--- DATASET RECORDS ---
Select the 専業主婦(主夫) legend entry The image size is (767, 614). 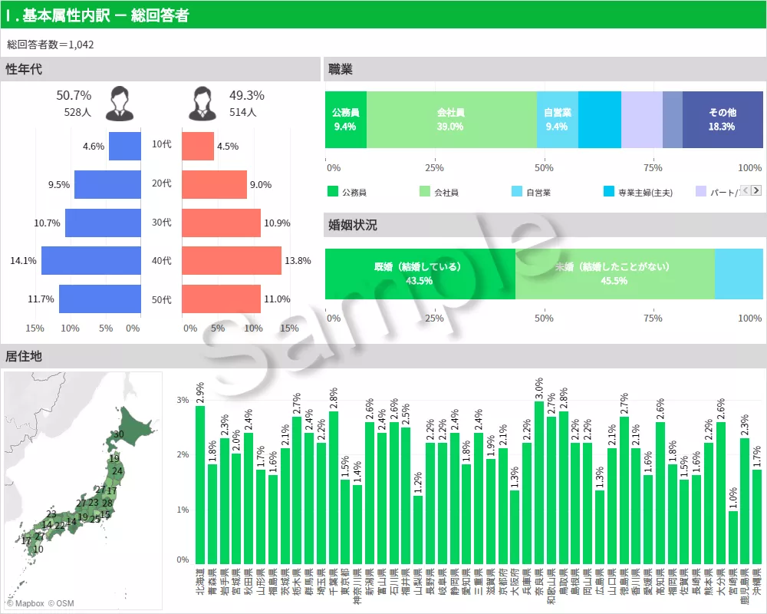coord(644,193)
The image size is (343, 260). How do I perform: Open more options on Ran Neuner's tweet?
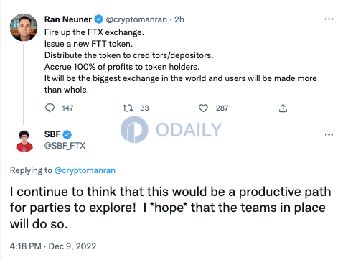[329, 19]

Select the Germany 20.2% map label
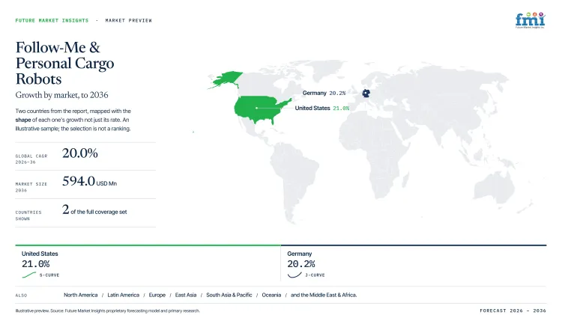[324, 93]
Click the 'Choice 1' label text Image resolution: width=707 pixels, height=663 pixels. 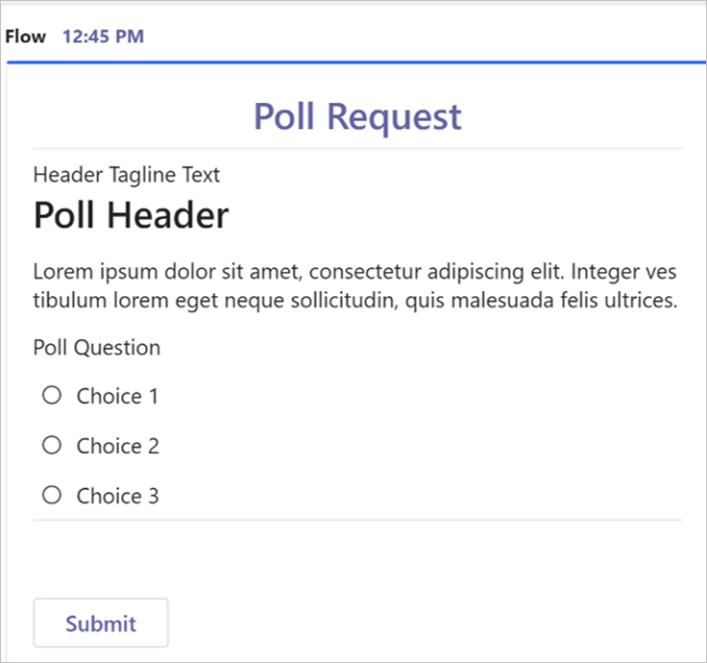117,396
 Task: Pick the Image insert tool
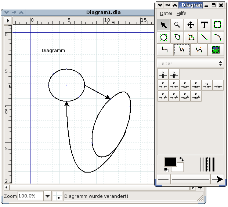pos(216,50)
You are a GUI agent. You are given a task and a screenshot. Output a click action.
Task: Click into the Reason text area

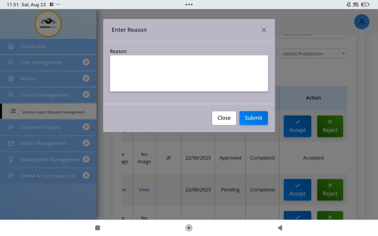click(x=189, y=73)
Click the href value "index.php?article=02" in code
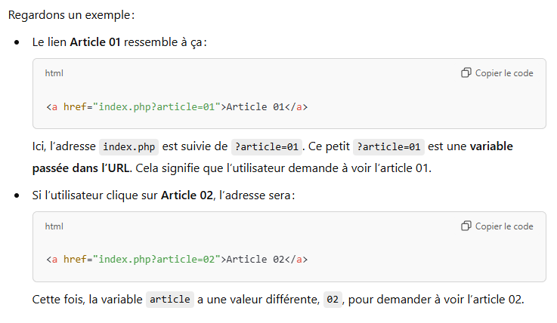The height and width of the screenshot is (323, 557). pyautogui.click(x=156, y=260)
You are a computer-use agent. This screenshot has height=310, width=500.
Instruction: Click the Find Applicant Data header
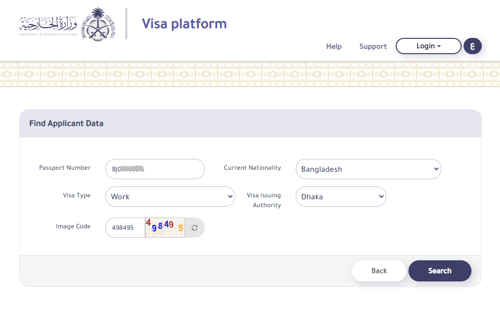point(66,123)
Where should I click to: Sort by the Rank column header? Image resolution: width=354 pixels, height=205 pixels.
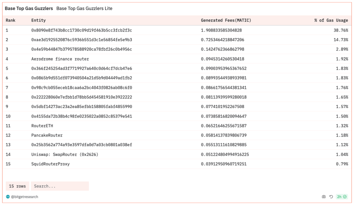click(x=10, y=20)
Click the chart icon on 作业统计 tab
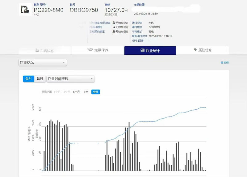 pyautogui.click(x=142, y=50)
---
TASK DESCRIPTION :: Once the line containing "Task: Click into the Reason text area" is found, transcribe it and the rest of the lines to the end of the listing above exactly, omitting all pictures.

ANSWER SPACE ::
Task: Click into the Reason text area

click(x=189, y=73)
Click the href value "index.php?article=02" in code
The height and width of the screenshot is (323, 557). pyautogui.click(x=156, y=260)
You are a computer-use agent. This screenshot has height=310, width=500.
Instruction: Click the Find Applicant Data header
point(66,123)
Where should I click to: Sort by the Rank column header? Image resolution: width=354 pixels, height=205 pixels.
click(x=10, y=20)
Click the chart icon on 作业统计 tab
 pyautogui.click(x=142, y=50)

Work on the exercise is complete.